Schematic representation of the host immune response against microbial pathogens. Microbial pathogens or antigens can be taken up by the antigen-presenting cells, mostly dendritic cells (DCs), once they breach the epithelial barrier. Antigens are presented to the naive T cells by the activated DCs through major histocompatibility complex–T cell receptor interaction, which leads to activation and expansion of antigen-specific effector T cells (Teff). Teff differentiate into one of the different subtypes, e.g., helper T cells (Th)1, Th2, follicular helper T cells (Tfh), Th17, or regulatory T cells (Tregs), depending on the cytokine milieu of the microenvironment. Th1 cells activate macrophages or CD8⁺ T cells through production of IFN-γ. Activated macrophages fuse their lysosomes more efficiently to phagosomes, exposing intracellular microbes to a variety of microbicidal lysosomal enzymes and toxic oxygen and nitrogen metabolites. Cytotoxic T cells (CTL) destroy pathogens through release of perforins and granzymes or induce apoptosis of infected cells. Th2 and Tfh cells activate B cells through production of cytokines and induce the differentiation of B cells into plasma cells, antibody class switching, and affinity maturation of antibodies, which remove the pathogen by neutralization, opsonization, and phagocytosis.
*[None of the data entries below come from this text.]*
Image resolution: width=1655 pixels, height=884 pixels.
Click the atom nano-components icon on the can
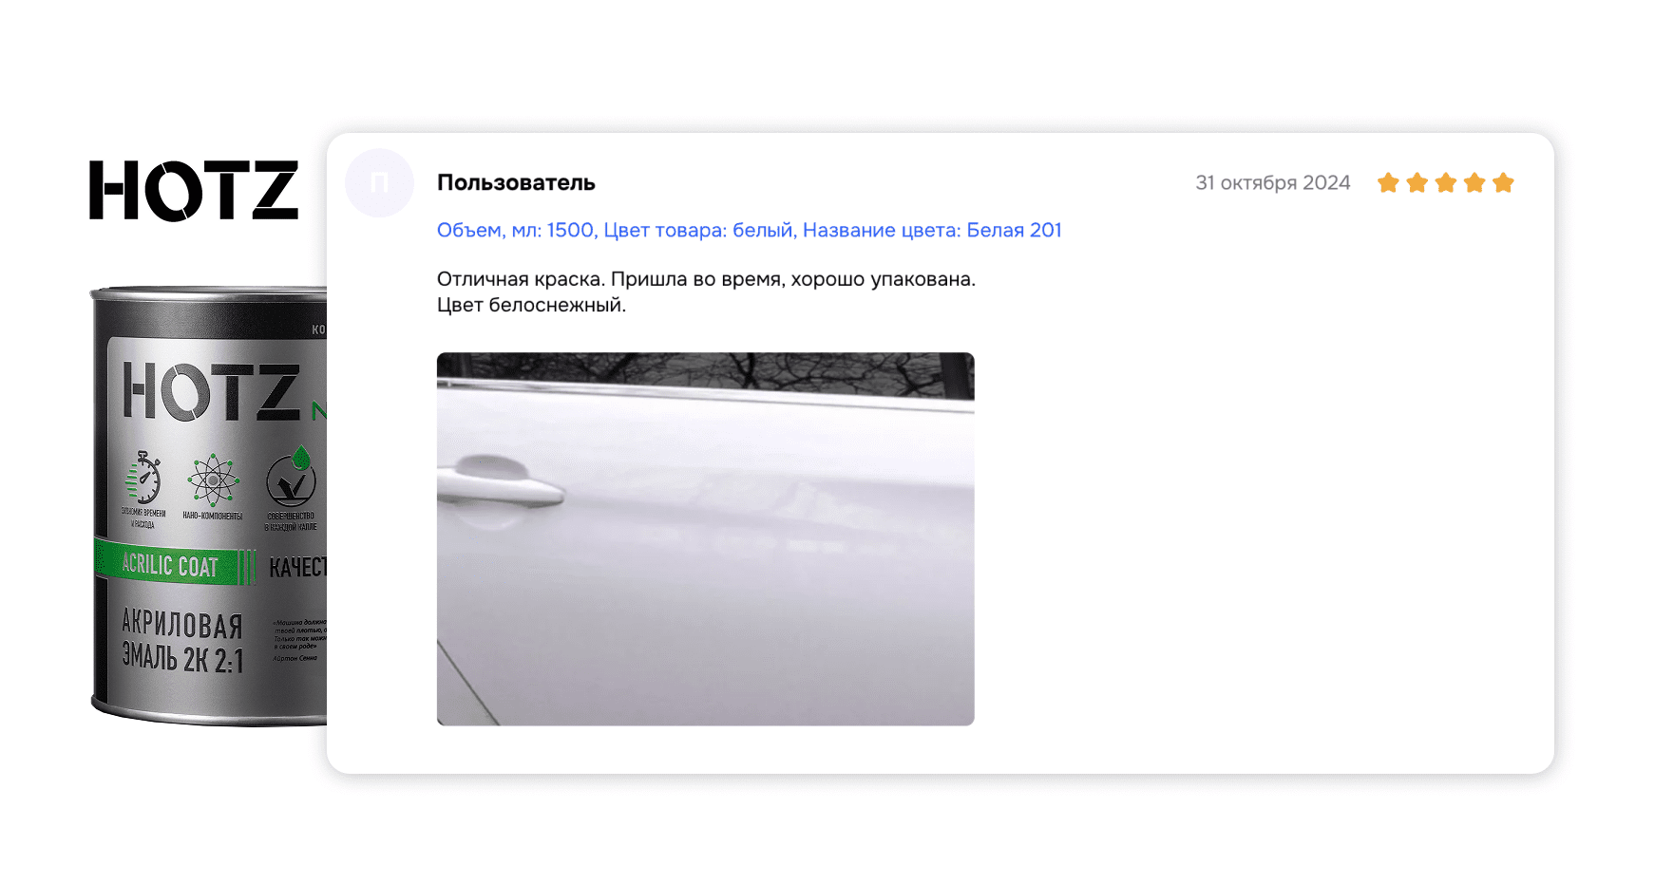[213, 481]
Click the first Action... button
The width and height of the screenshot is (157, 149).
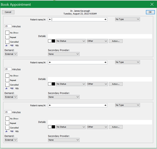coord(116,41)
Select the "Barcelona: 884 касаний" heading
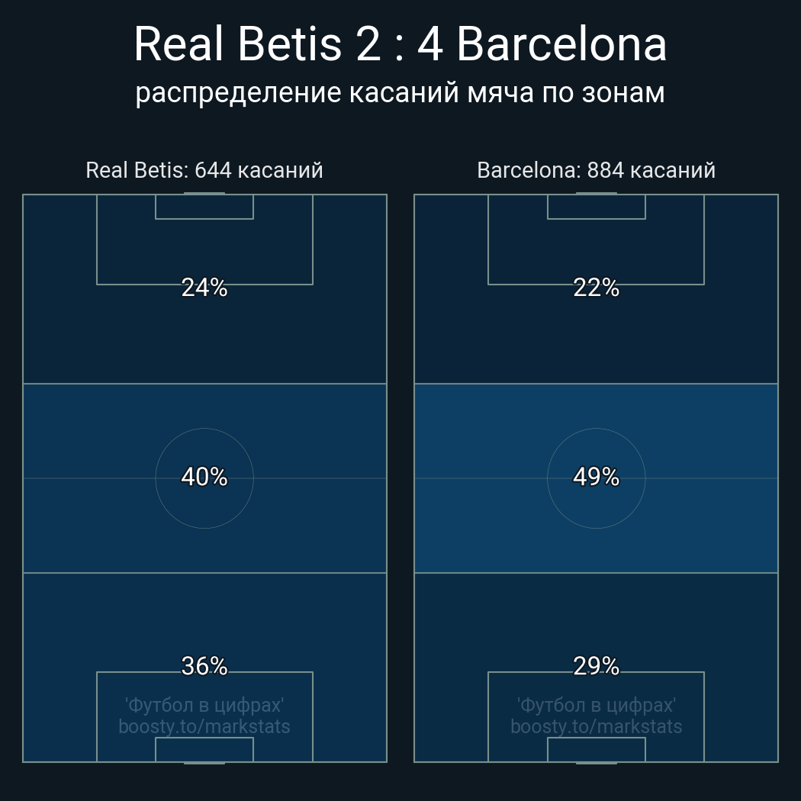Screen dimensions: 801x801 click(596, 170)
Th17 cells participate in neutrophil activation and immune regulation by producing cytokine IL-17A, which is required for protection against extracellular and some intracellular pathogens. Tregs regulate immune responses to pathogens and maintain self-tolerance by negatively regulating Th1 and Th2 cells, e.g., by producing cytokines IL-10 and TGF-β. Innate immune cells such as eosinophils, basophils, and mast cells play an important role in protection against parasitic infections including helminth infections. Natural killer (NK) and natural killer T (NKT) cells, which form a bridge between innate and adaptive immunity, also contribute to antibacterial and antiviral immunity. NK cells have similar functions as the CTL while NKT cells produce cytokines to execute their killing functions.

Figure 2

Schematic representation of the mechanisms of persistence of selected intracellular pathogens. Left: an overview of the various mechanisms used by pathogens to overcome innate and adaptive immune responses. The major strategies are discussed in more detail in the text. Right: evasion strategies of various phagocytic mechanisms by selected intracellular pathogens. Viruses such as influenza virus are able to inhibit the activation of antiviral mechanisms, such as the production of interferon upon viral infection, and enter the nucleus. Mycobacterium tuberculosis after phagocytosis acquires the early endosome marker Rab5, which blocks fusion with the lysosome, and the mycobacteria replicate in this early endosome. Legionella pneumophila resides and multiplies in vacuoles that acquire Rab1 and secretes effector molecules via its type IV secretion system, which inhibits phagolysosome formation. Listeria monocytogenes-engulfed phagosome undergoes acidification, which perforates the phagosomal membrane and the bacteria escape into the cytosol, where they move within and then among cells with actin polymerization. Chlamydia spp. are present as nonreplicating infectious “elementary body” and intracytoplasmic replicating noninfectious “reticulate body.” The elementary body induces its own endocytosis upon exposure to host cells and survives and multiplies inside phagolysosome before infecting the new host. Coxiella burnetii and Brucella abortus are present inside a vacuole, which becomes acidic and acquires Rab5 followed by Rab7 that prevents phagolysosome formation. The Francisella tularensis phagosome acquires Rab5 (early endosome) and then Rab7 (late endosome). Late endosome is not acidified, which disrupts the phagosomal membrane discharging the bacteria into the cytosol. These vacuoles fuse with the endoplasmic reticulum, which allow bacterial replication. Leishmania spp. phagosome becomes acidic phagolysosome, which bears Rab7, and the parasite survives and multiplies inside the phagolysosome.